What is most striking about devil is the amount of energy it holds and accumulates with its mostly spare, minimalist movement. But what is more astonishing about the piece is how the scarcity of physical contact between the dancers heightens, rather than diminishes its drama. How is this possible? Scofield and Shuey are able to lift our sensory experience beyond the body into a realm that is at once spiritual and ontological. It is a place where contemporary dance - and Western art in general - rarely finds itself. The dancers are so completely at home here, they leave behind no trace of concept or idea for us to cling to once it is over.
Devil begins in darkness with a glowing spectre of a dancer projected against a scrim. The ghostly figure moves across the stage under a flurry of falling snow and we are suddenly overcome by the sense that we are floating upwards. Soon the vision departs and in the dim light we can discern real dancers standing behind the opaque wall. One of them emerges from the formation and turns forward. As she freezes and looks towards us we see furtive, phantom-like projections pulse out from her body across the screen like surges of electrical current. This surreal and riveting introduction establishes a dualism that the piece will slowly erode and ultimately overturn.
Scofield’s movement, so deliberative and halting at first, is spurred on by Morgan Henderson’s deep and varied musical composition until it gains a considerable degree of heat. The crunching, percussive sounds that we hear at the outset give way to trance-inducing rhythms and soaring, repetitious melodies. We are treated to the jaunty keys of a vibraphone, the spare chords of an open-tuned electric guitar, then the dark, sinister tones of a bass clarinet. Jazzy passages turn meditative, then hurried, and bounce back again, but the dancers resist its pull, their poses alternately anguished, surprised, or contemplative.
Throughout the duration of the performance, we appear to be witnessing the presence of a powerful, uncontrollable force breaking through its surface. It is not the intense human emotion that lays beneath so much successful choreography, but instead a heightened awareness of something greater than us. There is a feeling of waking from the stupor of our daily lives and suddenly finding ourselves conscious of the world around us.

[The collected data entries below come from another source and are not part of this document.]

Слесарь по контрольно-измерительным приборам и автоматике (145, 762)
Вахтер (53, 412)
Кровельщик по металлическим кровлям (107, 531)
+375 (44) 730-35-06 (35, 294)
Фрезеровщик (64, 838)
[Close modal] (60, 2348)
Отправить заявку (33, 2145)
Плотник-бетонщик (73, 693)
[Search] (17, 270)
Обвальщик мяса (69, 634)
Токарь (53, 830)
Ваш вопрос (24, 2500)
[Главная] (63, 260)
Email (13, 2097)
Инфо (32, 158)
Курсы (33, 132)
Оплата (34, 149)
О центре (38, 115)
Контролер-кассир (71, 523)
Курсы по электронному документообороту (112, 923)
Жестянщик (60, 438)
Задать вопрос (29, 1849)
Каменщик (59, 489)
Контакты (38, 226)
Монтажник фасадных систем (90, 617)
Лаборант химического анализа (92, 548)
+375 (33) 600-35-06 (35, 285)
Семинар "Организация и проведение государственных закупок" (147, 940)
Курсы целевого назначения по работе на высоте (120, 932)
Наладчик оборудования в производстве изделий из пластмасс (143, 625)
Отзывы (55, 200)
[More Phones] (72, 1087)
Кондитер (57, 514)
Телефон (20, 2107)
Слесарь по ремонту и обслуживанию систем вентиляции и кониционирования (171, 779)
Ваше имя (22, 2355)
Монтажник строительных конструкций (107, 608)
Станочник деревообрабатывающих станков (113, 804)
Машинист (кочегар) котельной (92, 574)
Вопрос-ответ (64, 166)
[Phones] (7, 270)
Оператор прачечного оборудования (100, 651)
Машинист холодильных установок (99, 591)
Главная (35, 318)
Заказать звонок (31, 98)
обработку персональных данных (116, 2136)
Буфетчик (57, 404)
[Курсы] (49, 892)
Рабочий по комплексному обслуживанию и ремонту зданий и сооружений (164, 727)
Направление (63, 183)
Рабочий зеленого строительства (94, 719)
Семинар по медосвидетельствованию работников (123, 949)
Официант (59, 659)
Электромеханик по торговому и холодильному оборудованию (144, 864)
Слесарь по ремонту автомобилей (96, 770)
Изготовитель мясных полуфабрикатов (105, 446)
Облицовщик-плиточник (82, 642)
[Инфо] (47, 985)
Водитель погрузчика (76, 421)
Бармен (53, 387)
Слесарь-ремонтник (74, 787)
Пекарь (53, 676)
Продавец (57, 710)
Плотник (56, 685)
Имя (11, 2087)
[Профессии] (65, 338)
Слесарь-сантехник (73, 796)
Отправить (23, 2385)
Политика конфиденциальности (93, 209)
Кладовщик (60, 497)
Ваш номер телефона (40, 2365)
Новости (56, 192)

Behind the minimalism of Scofield’s movement and the discreet framing of Shuey’s stagecraft is a passionate asceticism. Even the curious intimacy of the duet that takes place in the second half (with dancers Ezra Dickinson and Alison Van Dyke) seems to suggest how people are capable of inserting themselves into each other’s consciousness rather than their emotional connectedness. The devil you know is about the human struggle to access a transcendent state of being and the uncertain fallout.
Before the dramatic and brightly-lit final and its murkier aftermath, we see a projected silhouette of Shiva that slowly disintegrates into a series of crouched, fleeing bodies that exit across the screen. It may be a metaphor for the process this work represents, but which known devil are we dancing with here anyway? Is it the physical, sensual one or the other that dwells beyond it?